**Task description**
Your answer should consist only of the lines below from the one with "Task: Reply to" through the one with "Given: Click the Save Changes button", copied exactly.
Content starts
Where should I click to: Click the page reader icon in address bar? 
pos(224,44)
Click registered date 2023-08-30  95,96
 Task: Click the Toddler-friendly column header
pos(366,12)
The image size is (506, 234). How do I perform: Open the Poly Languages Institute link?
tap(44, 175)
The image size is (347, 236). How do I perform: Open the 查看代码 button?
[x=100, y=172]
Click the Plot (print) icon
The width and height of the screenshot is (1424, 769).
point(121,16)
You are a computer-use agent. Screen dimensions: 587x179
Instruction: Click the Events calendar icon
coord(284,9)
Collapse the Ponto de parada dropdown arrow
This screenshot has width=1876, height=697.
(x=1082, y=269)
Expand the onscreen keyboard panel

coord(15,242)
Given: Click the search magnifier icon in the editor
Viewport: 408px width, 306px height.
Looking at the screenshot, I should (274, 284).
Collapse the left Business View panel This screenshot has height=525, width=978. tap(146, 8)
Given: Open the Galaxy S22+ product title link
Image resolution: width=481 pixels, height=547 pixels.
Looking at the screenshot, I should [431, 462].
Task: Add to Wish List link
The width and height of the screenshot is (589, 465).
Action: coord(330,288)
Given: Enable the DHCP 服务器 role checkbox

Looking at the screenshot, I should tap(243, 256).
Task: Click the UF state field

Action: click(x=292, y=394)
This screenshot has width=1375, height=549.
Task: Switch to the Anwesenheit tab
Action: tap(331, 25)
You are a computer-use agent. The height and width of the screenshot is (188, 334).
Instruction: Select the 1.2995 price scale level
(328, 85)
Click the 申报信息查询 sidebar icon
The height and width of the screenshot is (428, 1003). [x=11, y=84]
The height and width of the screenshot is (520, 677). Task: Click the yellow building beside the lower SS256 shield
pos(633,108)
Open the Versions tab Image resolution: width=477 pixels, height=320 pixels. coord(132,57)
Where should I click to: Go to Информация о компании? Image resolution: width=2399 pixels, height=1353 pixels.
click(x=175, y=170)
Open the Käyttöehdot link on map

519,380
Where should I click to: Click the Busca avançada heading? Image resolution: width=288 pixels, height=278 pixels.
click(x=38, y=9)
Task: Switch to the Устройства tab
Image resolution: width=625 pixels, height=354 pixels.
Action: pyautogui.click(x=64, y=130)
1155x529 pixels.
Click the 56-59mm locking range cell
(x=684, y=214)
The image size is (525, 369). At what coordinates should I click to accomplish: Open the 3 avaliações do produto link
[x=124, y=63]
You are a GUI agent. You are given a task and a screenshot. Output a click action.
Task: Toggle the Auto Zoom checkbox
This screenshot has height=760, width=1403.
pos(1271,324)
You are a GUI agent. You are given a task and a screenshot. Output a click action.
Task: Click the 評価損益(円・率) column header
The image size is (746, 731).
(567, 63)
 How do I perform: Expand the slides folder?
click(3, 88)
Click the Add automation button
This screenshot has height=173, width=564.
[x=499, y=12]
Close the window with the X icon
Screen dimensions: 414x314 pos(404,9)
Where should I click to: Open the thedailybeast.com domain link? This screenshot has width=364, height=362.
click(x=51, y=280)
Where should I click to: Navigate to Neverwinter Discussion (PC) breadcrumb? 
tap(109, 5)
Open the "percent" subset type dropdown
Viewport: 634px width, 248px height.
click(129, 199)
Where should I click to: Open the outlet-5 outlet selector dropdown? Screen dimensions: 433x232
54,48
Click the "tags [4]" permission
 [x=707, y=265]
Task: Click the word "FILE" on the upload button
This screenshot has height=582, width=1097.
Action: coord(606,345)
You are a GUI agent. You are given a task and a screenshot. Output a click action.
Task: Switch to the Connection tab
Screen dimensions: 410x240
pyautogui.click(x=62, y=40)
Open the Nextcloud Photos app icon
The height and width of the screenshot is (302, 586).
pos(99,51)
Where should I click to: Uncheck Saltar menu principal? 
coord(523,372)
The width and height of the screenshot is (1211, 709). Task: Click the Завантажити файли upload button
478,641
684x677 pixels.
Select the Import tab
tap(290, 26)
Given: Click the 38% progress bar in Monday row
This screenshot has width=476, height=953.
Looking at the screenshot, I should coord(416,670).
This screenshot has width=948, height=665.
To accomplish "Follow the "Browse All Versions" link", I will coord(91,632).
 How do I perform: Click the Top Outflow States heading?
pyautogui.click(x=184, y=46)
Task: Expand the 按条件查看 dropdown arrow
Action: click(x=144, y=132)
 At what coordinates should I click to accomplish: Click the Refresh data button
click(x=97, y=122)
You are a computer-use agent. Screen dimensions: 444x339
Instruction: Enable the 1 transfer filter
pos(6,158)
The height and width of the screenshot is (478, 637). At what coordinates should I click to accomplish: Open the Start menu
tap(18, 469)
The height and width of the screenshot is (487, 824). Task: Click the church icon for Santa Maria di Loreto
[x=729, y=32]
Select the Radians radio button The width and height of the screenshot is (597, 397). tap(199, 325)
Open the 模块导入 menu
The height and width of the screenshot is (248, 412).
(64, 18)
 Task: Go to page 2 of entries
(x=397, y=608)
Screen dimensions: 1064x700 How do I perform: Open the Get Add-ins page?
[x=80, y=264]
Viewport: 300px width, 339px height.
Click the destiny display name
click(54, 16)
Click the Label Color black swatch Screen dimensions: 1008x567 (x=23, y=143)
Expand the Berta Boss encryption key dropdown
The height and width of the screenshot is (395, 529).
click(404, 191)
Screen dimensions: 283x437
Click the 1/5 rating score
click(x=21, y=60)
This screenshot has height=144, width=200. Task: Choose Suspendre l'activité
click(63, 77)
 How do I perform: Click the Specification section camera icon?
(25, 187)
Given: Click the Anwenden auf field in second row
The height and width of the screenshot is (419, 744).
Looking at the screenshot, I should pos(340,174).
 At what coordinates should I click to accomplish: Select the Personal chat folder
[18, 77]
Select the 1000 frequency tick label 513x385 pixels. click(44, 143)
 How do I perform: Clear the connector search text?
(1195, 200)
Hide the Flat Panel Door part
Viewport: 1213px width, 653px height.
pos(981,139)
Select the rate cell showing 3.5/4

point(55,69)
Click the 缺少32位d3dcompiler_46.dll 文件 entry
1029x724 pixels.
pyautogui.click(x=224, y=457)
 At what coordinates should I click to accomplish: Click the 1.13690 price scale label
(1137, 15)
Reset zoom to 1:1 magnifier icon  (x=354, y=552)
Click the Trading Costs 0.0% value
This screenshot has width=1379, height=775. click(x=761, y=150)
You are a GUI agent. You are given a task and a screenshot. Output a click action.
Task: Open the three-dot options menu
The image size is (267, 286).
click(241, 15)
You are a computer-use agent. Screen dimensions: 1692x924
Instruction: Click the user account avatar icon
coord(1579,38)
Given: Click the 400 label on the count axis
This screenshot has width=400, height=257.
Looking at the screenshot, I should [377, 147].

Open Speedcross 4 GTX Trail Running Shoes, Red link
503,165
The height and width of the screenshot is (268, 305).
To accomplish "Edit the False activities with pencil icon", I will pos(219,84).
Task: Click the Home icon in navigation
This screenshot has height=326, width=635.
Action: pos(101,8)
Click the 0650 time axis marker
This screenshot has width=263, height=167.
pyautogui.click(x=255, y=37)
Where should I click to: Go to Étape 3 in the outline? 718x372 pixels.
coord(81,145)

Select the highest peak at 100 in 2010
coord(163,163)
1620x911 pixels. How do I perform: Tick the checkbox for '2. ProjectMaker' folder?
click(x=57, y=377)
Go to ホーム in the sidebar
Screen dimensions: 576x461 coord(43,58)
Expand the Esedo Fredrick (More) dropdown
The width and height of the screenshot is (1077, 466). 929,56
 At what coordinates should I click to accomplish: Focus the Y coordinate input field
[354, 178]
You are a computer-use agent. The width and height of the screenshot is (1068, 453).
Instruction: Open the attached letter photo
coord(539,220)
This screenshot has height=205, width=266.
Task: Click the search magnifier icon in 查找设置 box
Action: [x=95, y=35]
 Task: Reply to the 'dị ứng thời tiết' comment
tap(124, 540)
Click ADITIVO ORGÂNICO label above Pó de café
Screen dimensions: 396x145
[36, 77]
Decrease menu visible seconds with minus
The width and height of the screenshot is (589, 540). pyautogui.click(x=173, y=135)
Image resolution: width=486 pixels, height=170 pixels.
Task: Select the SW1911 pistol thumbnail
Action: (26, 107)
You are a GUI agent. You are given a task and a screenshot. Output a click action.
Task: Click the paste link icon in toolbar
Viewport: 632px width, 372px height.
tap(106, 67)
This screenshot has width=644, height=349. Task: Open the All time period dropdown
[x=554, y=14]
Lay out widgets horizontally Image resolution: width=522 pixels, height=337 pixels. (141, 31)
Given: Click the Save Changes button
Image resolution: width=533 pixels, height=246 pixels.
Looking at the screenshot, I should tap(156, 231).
Content ends
**Response to the exercise**
 Task: Reply to the 'dị ứng thời tiết' comment
tap(124, 540)
Click ADITIVO ORGÂNICO label above Pó de café
Screen dimensions: 396x145
[36, 77]
Decrease menu visible seconds with minus
The width and height of the screenshot is (589, 540). pyautogui.click(x=173, y=135)
Image resolution: width=486 pixels, height=170 pixels.
Task: Select the SW1911 pistol thumbnail
Action: (26, 107)
You are a GUI agent. You are given a task and a screenshot. Output a click action.
Task: Click the paste link icon in toolbar
Viewport: 632px width, 372px height.
tap(106, 67)
This screenshot has width=644, height=349. Task: Open the All time period dropdown
[x=554, y=14]
Lay out widgets horizontally Image resolution: width=522 pixels, height=337 pixels. (141, 31)
Given: Click the Save Changes button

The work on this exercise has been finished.